Mano nella mano. In deroga al “distanziamento” imposto dalle linee prudenziali per l’emergenza sanitaria. Ma è difficile non credere che non fosse un gesto necessario, il gesto fortemente simbolico che unisce i popoli d’Europa, e questa volta due popoli – quello sloveno, quello italiano – che la Storia ha diviso in modo lacerante (dove hanno pesato perfino i pregiudizi etnici) e che la Storia, il 13 luglio scorso, ha fatto ritrovare davanti ai luoghi che ricordano il martirio e la sofferenza. Il presidente della Repubblica italiana Sergio Mattarella e il Presidente della Repubblica slovena Borut Pahor si sono incontrati il 13 mattina nella caserma del Reggimento Piemonte Cavalleria a Villa Opicina, sul Carso triestino. Si erano già incontrati, prima di questa, 14 volte. Ma stavolta l’appuntamento ha un significato straordinario, perché in programma c’era qualcosa che non era mai avvenuto prima. Mattarella e Pahor si sono recati, in muto corteo, alla foiba di Basovizza, che era stato un pozzo minerario profondo duecento metri, in un altopiano non lontano da Trieste. Qui i partigiani jugoslavi massacrarono e gettarono nella fossa comune duemila (sul numero non c’è certezza) italiani, militari e civili.

Mai era successo che il Capo di Stato di uno dei Paesi nati dalla disgregazione della ex Jugoslavia commemorasse le vittime italiane delle foibe. Con un gesto certo già concordato, ma di toccante emozione, i due Presidenti si sono dati la mano. C’è stato un minuto di silenzio. Un silenzio che ha detto tante cose. “La storia non si cancella e le esperienze dolorose, sofferte dalle popolazioni di queste terre, non si dimenticano – ha detto Mattarella, rivolgendosi a Pahor, quando più tardi si sono recati alla Prefettura di Trieste – . Proprio per questa ragione il tempo presente e l’avvenire chiamano al senso di responsabilità, a compiere una scelta tra fare di quelle sofferenze patite, da una parte e dall’altra, l’unico oggetto dei nostri pensieri, coltivando risentimento e rancore, oppure, al contrario, farne patrimonio comune, nel ricordo e nel rispetto, sviluppando collaborazione, amicizia, condivisione del futuro. Al di qua e al di là della frontiera – il cui significato di separazione è ormai, per fortuna, superato per effetto della comune scelta di integrazione nell’Unione Europea – sloveni e italiani sono decisamente per la seconda strada, rivolta al futuro, in nome dei valori oggi comuni: libertà, democrazia, pace”.

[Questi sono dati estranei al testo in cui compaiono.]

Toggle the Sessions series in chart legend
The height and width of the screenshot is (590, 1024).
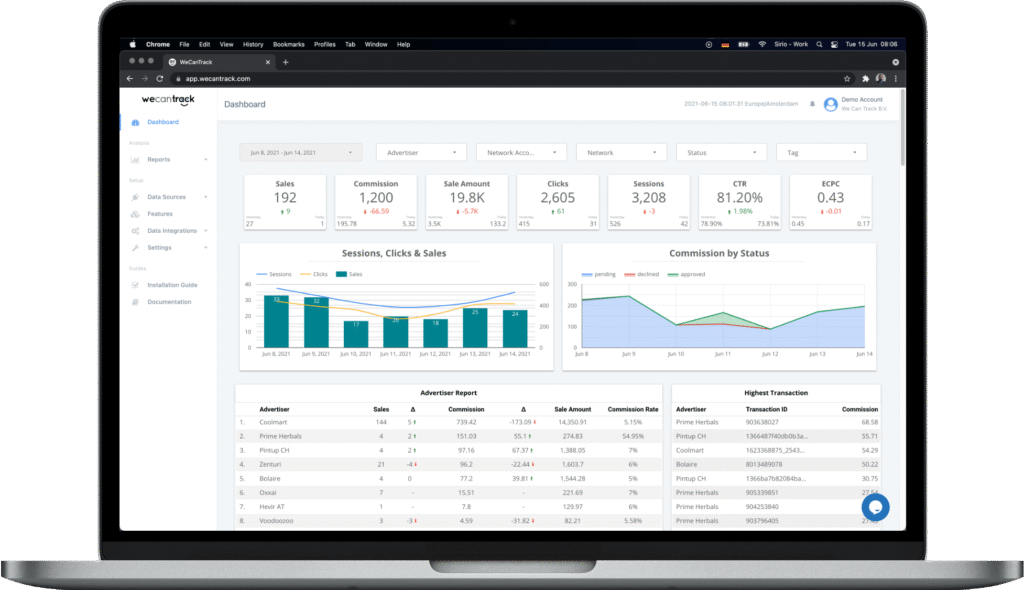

Prima di questo discorso Mattarella ha firmato un memorandum per la restituzione formale della struttura di Narodni dom (“casa del popolo”) alla comunità slovena in Italia, esattamente cento anni dopo l’incendio del 13 luglio 1920 che la distrusse per mano di facinorosi fascisti. La visita è stata completata dalla deposizione di una corona di fiori al monumento dei caduti sloveni.